The tradeoff we’ll defend: we kept Postgres per-service and avoided distributed transactions entirely. Every state change in routing emits an event that load planning consumes from Kafka and applies idempotently — including the corrective compensation if a route is later revoked. This costs us roughly forty milliseconds of eventual consistency on the dispatcher’s screen. We tested with the operations team that this was acceptable; it is.

The thing we wish we’d done sooner: written the diff-against-legacy harness in week one, not week six. It was the single tool that made everyone calm during cutover.

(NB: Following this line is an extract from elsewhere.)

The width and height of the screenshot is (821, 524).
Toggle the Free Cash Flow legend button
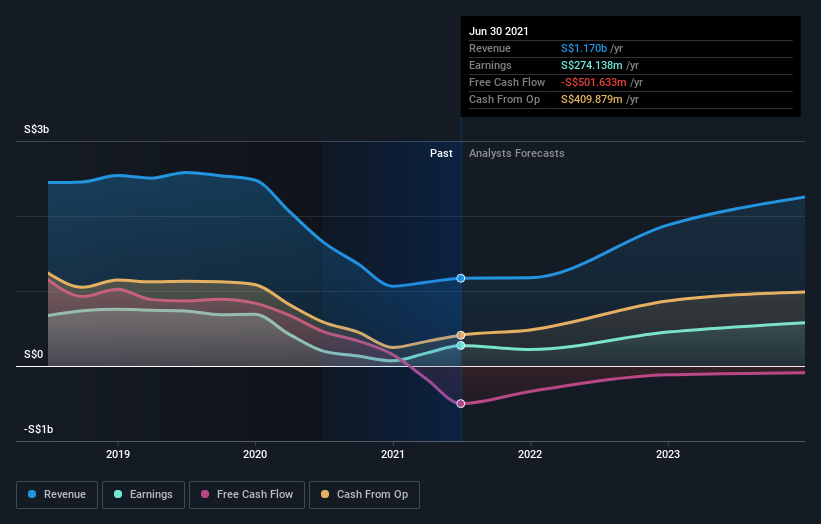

Fig 2.2 — The idempotent apply pattern, simplified
// load_planning::apply_route_event
pub async fn apply(evt: RouteEvent, db: &Pg) -> Result<()> {
    // natural key: (load_id, sequence_no) is unique in route_assignments
    let existing = db.fetch_one(
        /* sql */ r#"SELECT applied_at FROM route_assignments
                          WHERE load_id = $1 AND sequence_no = $2"#,
        &[&evt.load_id, &evt.sequence_no],
    ).await.optional()?;

    if existing.is_some() { return Ok(()); }   // already applied -- safe replay

    db.execute(/* sql */ r#"
        INSERT INTO route_assignments (load_id, sequence_no, route, applied_at)
        VALUES ($1, $2, $3, now())
    "#, &[&evt.load_id, &evt.sequence_no, &evt.route]).await?;

    audit::record(&evt).await?;
    Ok(())
}
A single unique constraint, no distributed transaction. The audit write is in the same Postgres transaction as the insert.

03The product

01The dispatcher’s primary view. We resisted the urge to redesign it. The existing keyboard shortcuts and column ordering were the result of fourteen years of expert use and we preserved them exactly — the “new” system felt like the old one on day one, which is what we wanted.
02Route detail with live driver state. The thin column on the right is the event log — every state change visible, copyable, with the source service named. The operations team made us add this in week four and it ended up being the single most-used surface for debugging in production.
03The field supervisor view, for when a regional manager is standing in a yard. We deliberately built this as a tightly-scoped second client rather than a responsive port of the desktop. Different ergonomic context, different software.
04The shadow-mode diff dashboard we ran for nine months. Every disagreement between old and new dispatch was a row here; we triaged them daily. By month six we were closing roughly two per week. By the time we cut over, the diff was empty for fourteen consecutive days.

04Outcome

Dispatcher action · p95
800ms 120ms
Measured server-side at the api gateway. Morning surge p99 dropped from 9.2s to 410ms.
Cutover downtime
0s
Three-line config change at 0400 ET on a Sunday. No customer-visible impact recorded.
Annual infra cost
−38%
Mostly from retiring two legacy Windows server farms and consolidating onto t4g instances.

Twelve months on, the system runs on four engineers from Northwind’s side — the previous monolith took eleven. The on-call burden, measured by paging events per quarter, is down by two-thirds. We’re still on a small monthly retainer for architecture review; everything else is theirs to operate.